If you have joint decision-making, and you don’t include in your parenting agreement an agreed-upon method of conflict resolution, you may find yourself dealing with a lot of confrontation in the coming years.
Here’s how to avoid ongoing stalemate situations when it comes to making parenting decisions.
When Every Little Thing is a Huge Issue
It’s pretty simple: in my experience, parenting agreements that do not include an agreed-upon, straightforward strategy for resolving conflicts often evolve into a situation where every little thing becomes a major battle. This includes having to involve attorneys, file Motions, schedule hearings months down the road, and incur very substantial expense.
Where will the kids go to school? Which doctors will they see? When do they get braces, in sixth grade or seventh grade?
Small things suddenly don’t seem so small when your former spouse fights you on everything. If there is no tried and true method for stalemate resolution in the parenting agreement, these small details can land co-parents back in Court to resolve the dispute. This can take time (it can take months to get into Court) and be very expensive, especially if there is animosity between the parents.
Alternative Methods of Resolution
It would be nearly impossible to run a business with two 50/50 owners. At some point, the owners will disagree, and, with no clear way to break the tie, all forward progress can stall. In the same way, parenting agreements with joint decision-making can reach painful stalemates.
I always recommend that divorcing couples include a conflict resolution strategy in their parenting agreement. There are many strategies that work (and some that backfire). I’ll list a few here.
Mediation/Arbitration or PC/DM
In this solution, when the parties reach a stalemate, they meet with a mediator/arbitrator. He or she will try to get the parties to agree to a compromise, and, if they can’t reach an agreement, the mediator/arbitrator then decides the issue. As a general rule, these kinds of situations happen without an attorney present, and they are resolved much more quickly and inexpensively than if they were to go to Court.
Decision-Making based on Categories
I’ve seen some couples split up the areas of decision-making. Generally, the big categories are education, religion, health and activities. So, in a categories-based decision-making plan, if the father is a doctor, the couple will probably decide that he makes medical decisions. If the mother is a teacher, she’ll likely get to make the education decisions, and so on. Every couple will have a different preference.

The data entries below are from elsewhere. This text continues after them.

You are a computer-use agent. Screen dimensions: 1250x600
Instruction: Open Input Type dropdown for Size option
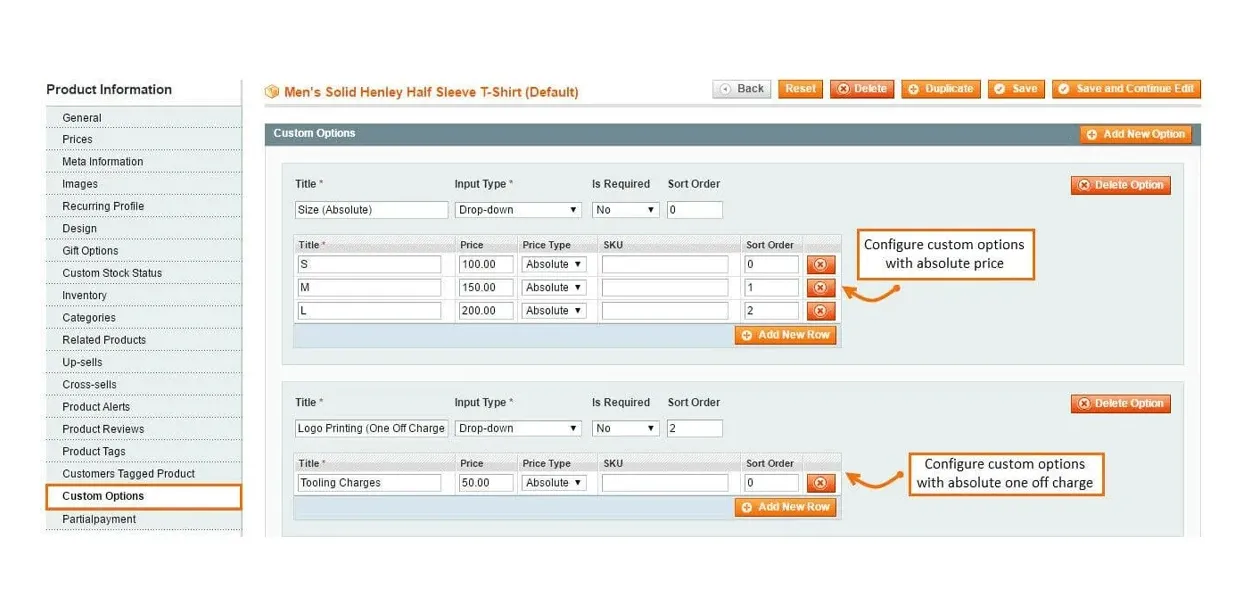[x=518, y=210]
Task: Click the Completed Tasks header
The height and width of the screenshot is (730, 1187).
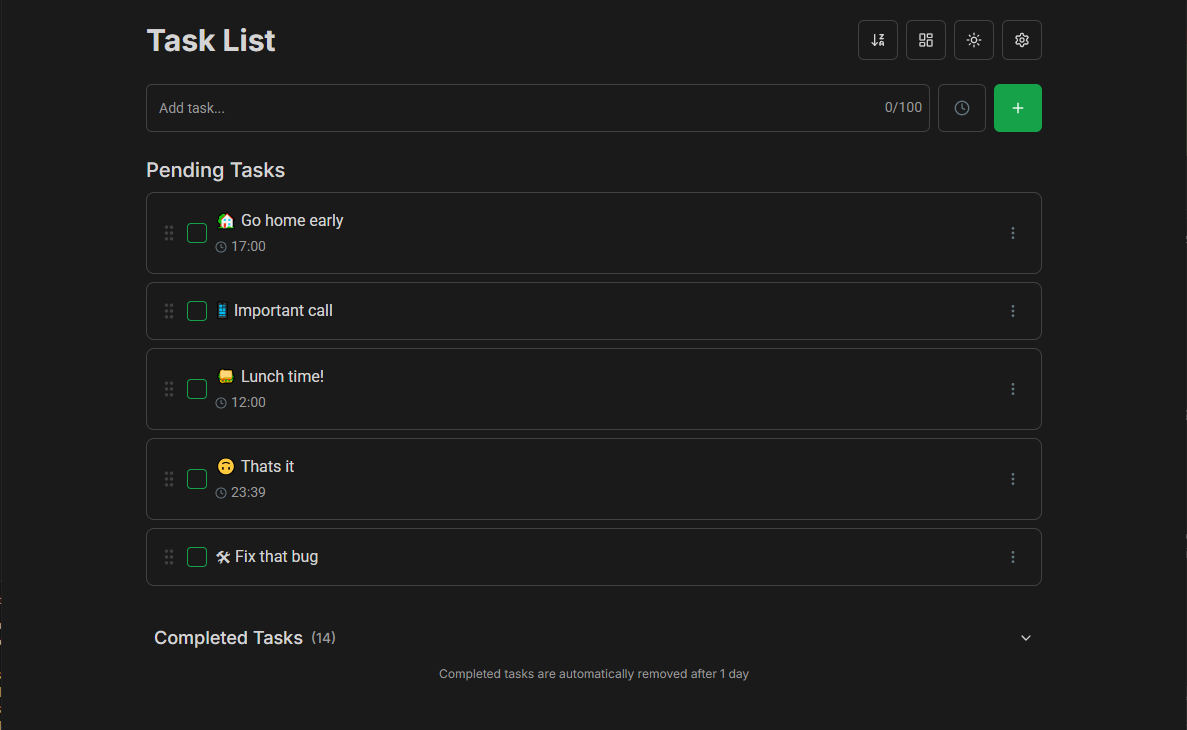Action: (228, 637)
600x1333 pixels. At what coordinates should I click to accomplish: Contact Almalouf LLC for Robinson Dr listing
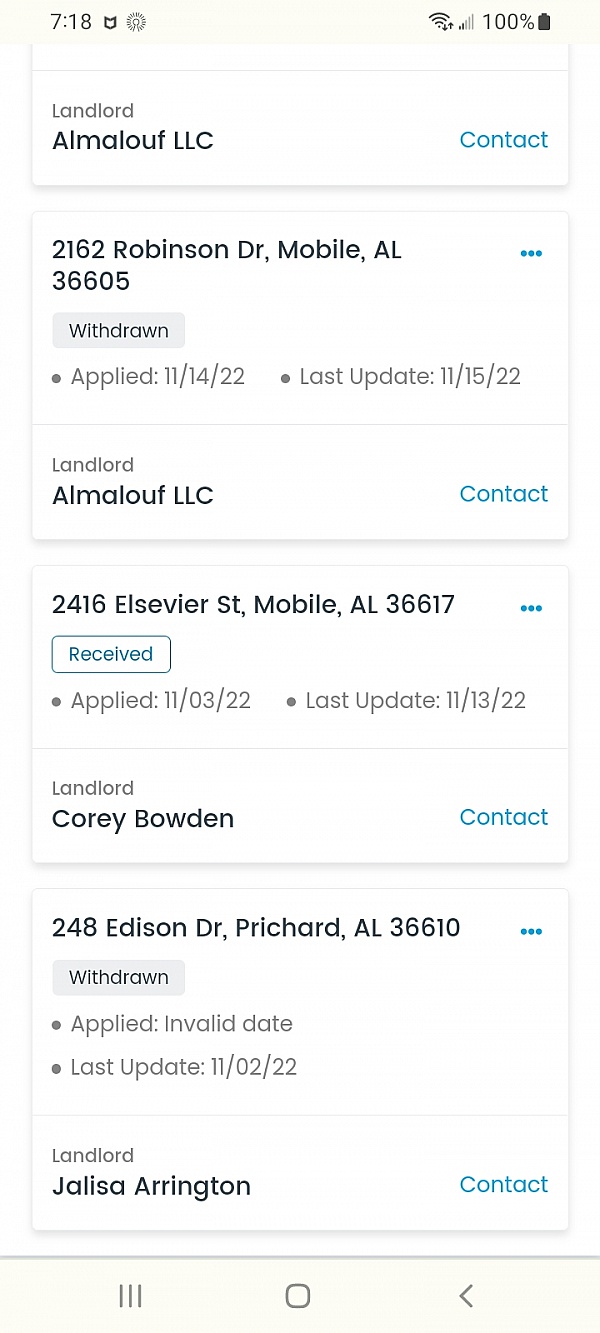click(503, 494)
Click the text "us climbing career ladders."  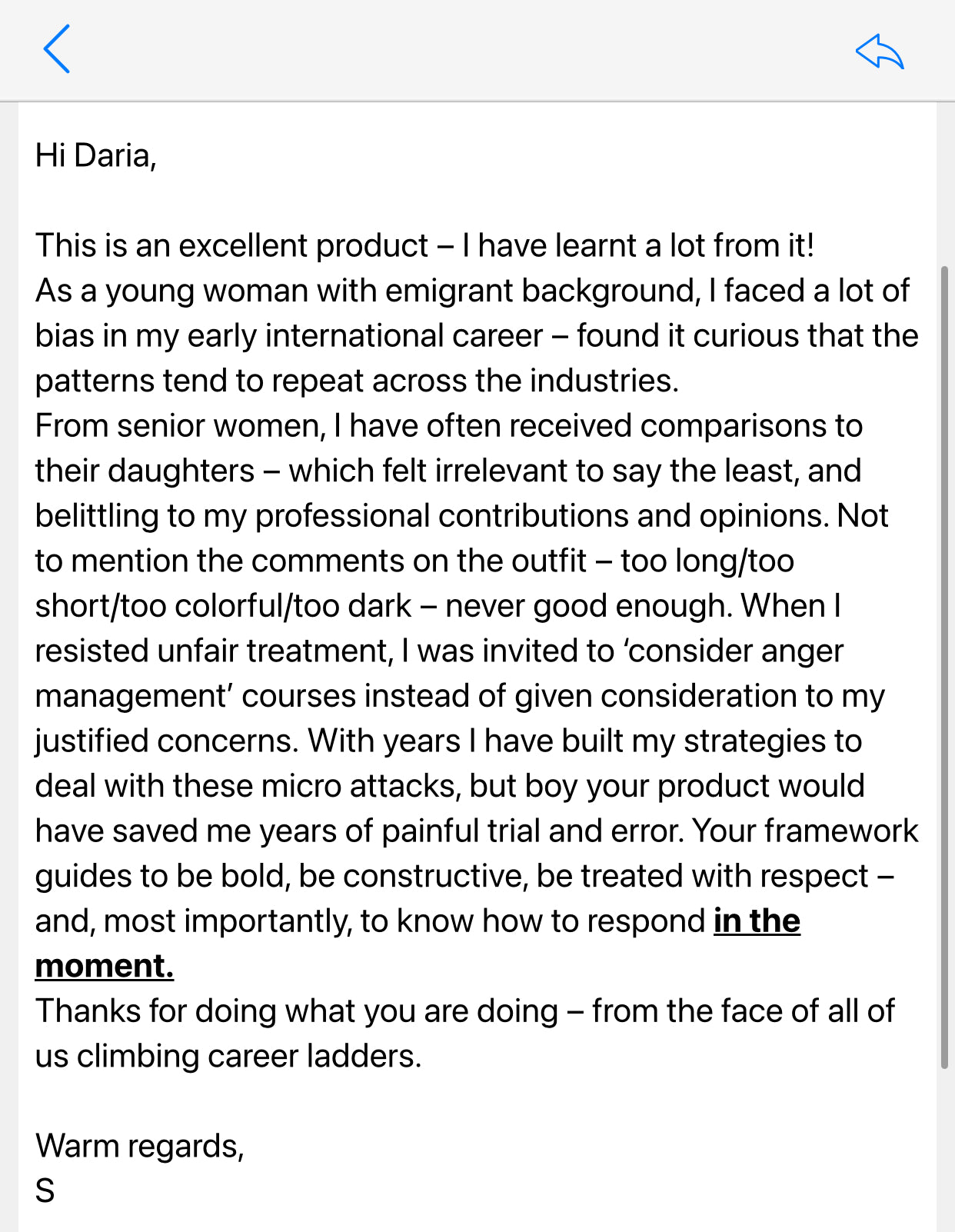(x=228, y=1056)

Chronological Decision-Making
In this scenario, parents decide that the tiebreaker will be determined by year. For instance, if there’s a stalemate in odd years, Dad will get to make the final decision. In even years, Mom will get final say. I’ve seen this method lead to substantial manipulation and don’t recommend going this route. For example, if the kids need braces in six months, but Mom has decision-making privileges this year, she could sign up the kids early, against Dad’s wishes. Or, one parent might delay bringing up a contested issue by a year to ensure they get the outcome they want.
Relying on Chance
I’ve even seen couples write out their opinions on a piece of paper and pull it out of a hat. Some people flip a coin; “Father will call it in even years, Mother will call it in odd years.” Technically, you could use a Ouija Board, a Magic 8 Ball, or Rock, Paper, Scissors. Any way to break the stalemate and help the family move forward can work.
While all these methods can be functional, I suggest incorporating the mediator/arbitrator method into your parenting plan. In my experience, this is the best, more rational way to move forward with difficult decisions. A third person can even help come up with creative compromises that will benefit everyone involved.